By almost any measure, the Country has fared poorly of late, a point that presidential candidates John McCain and Barack Obama both explicitly endorsed. The State meanwhile has fattened itself on seven years of plenty. Unlike the biblical cycle, when abundance gave way to want, this pattern seems likely to continue. With the Long War projected to last for decades if not generations, the ascendancy of the State bids fair to become a permanent condition.

When McCain and Obama competed with each other in promising to "change the way Washington works", they held out the prospect of re-subordinating State to Country. Install me as king-president, each proclaimed, and I will employ the apparatus of the State to fulfill the people's fondest hopes and dreams. The State will do my bidding and therefore the Country's.

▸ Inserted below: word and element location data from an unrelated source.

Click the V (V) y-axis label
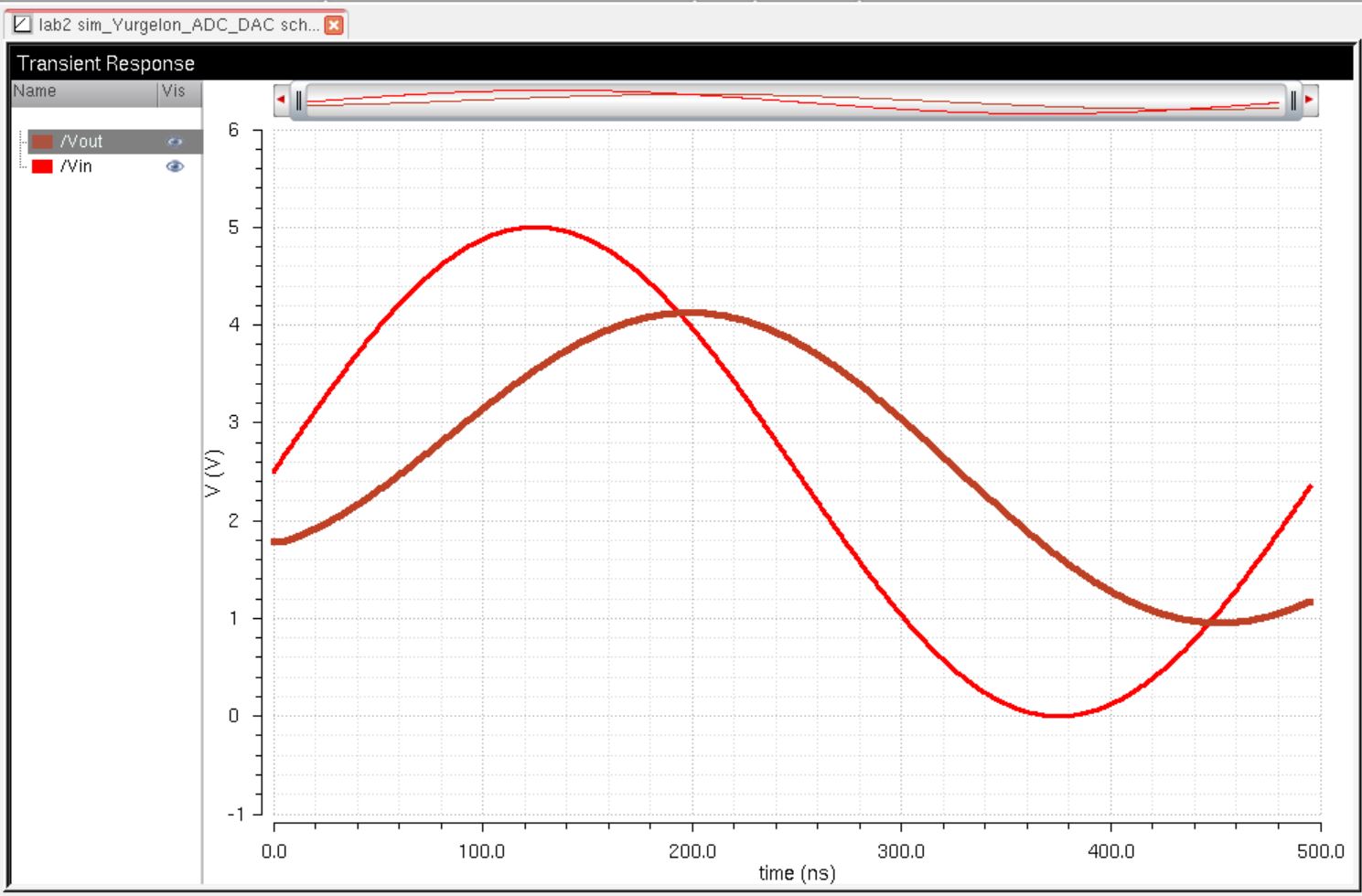The height and width of the screenshot is (896, 1362). point(214,473)
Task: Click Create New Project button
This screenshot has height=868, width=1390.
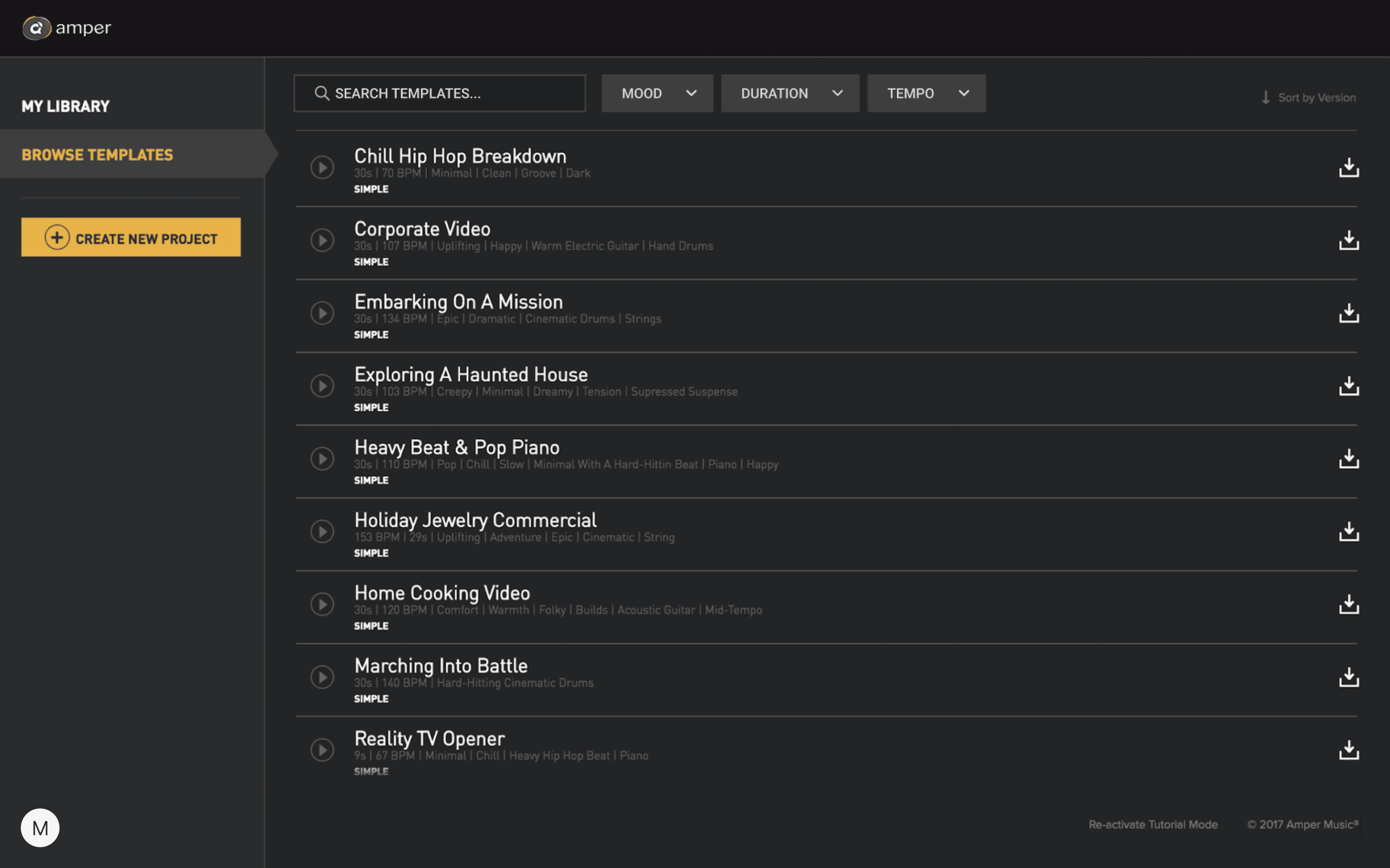Action: (x=131, y=238)
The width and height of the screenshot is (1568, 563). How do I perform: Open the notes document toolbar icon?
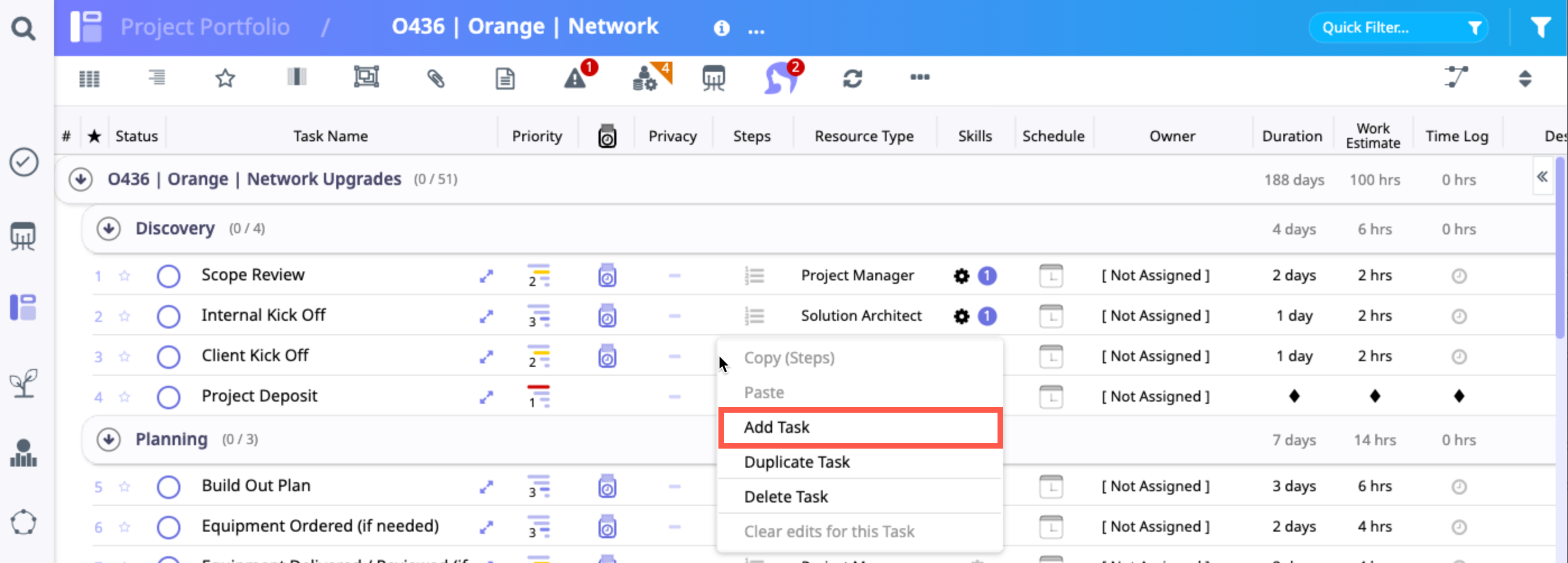tap(504, 79)
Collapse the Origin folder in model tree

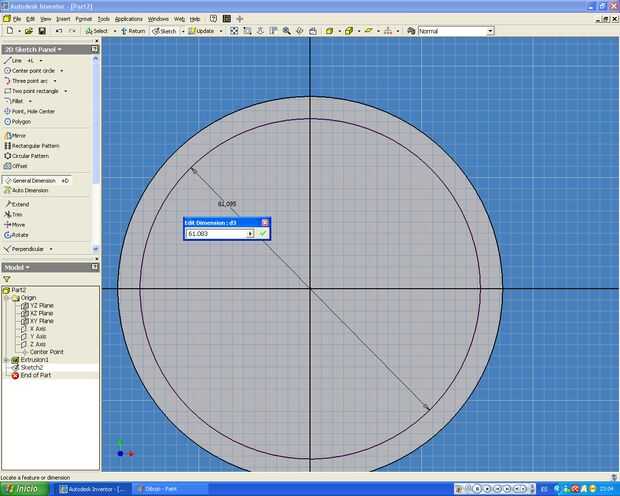(7, 297)
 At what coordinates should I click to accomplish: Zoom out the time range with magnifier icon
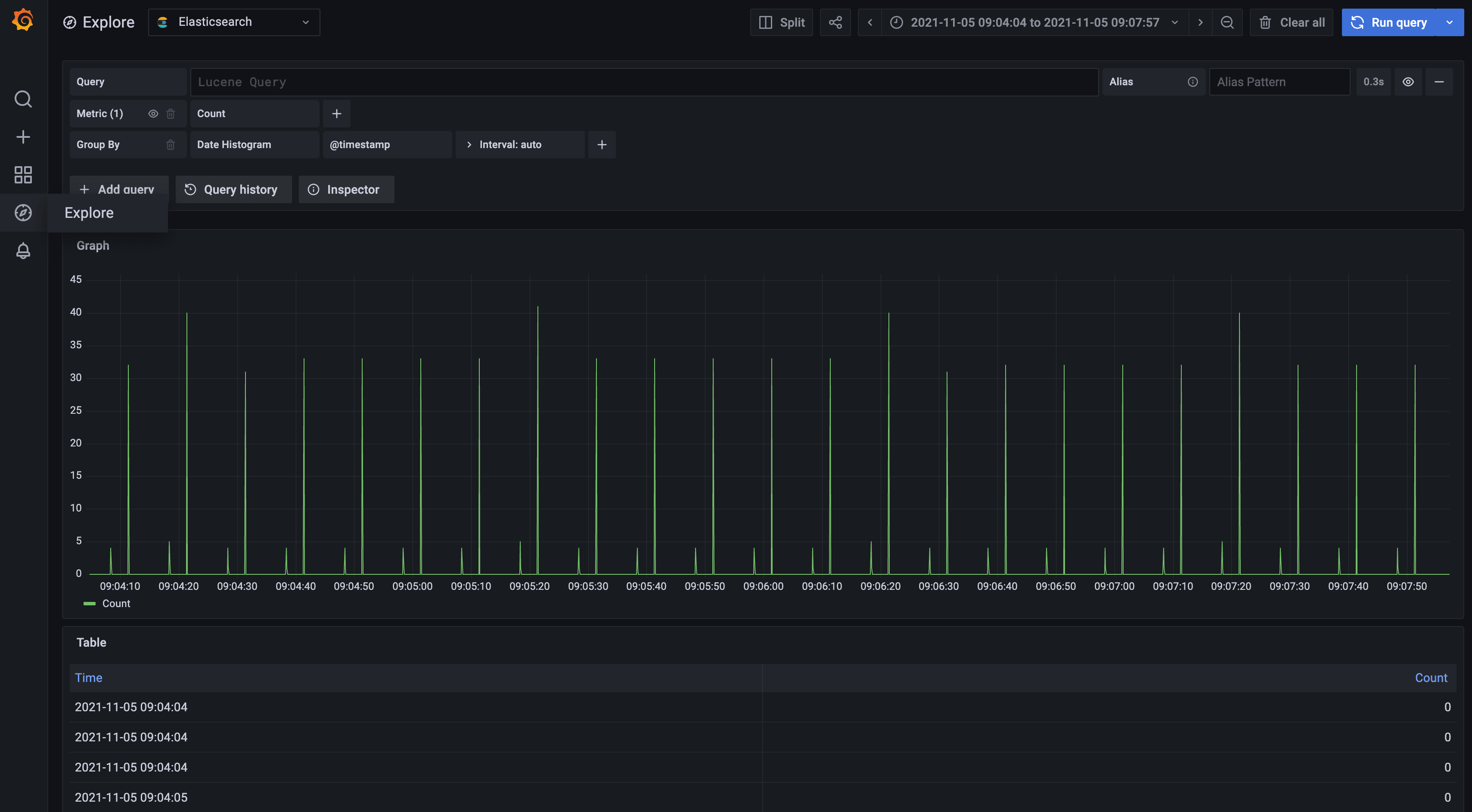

"Only in a world where irony was dead", as Bourne once mordantly observed, could such claims be taken seriously. Doing so requires us to ignore the extent to which the parties that the candidates represented, the advisers on whom they relied for counsel, and the moneyed interests to which they looked for support all share a vested interest in ensuring the State's continued primacy. This is as true of liberal Democrats as of conservative Republicans.

The reality is this: The election that so many saw as promising salvation was rigged. Its outcome was predetermined. Whichever candidate won in November and whichever party ended up governing, the State was guaranteed to come out on top. Barring the truly miraculous, our new President will continue to serve as primary agent of the State, privileging its well-being over that of the people. And the American penchant for war that Bourne decried and that has in our own day returned with a vengeance will persist. Piously wishing it were otherwise won't make it so.

Although ninety years ago the man in the black cape may have struck Goliath a sharp blow, the giant barely noticed and quickly recovered. Today Goliath is running the show.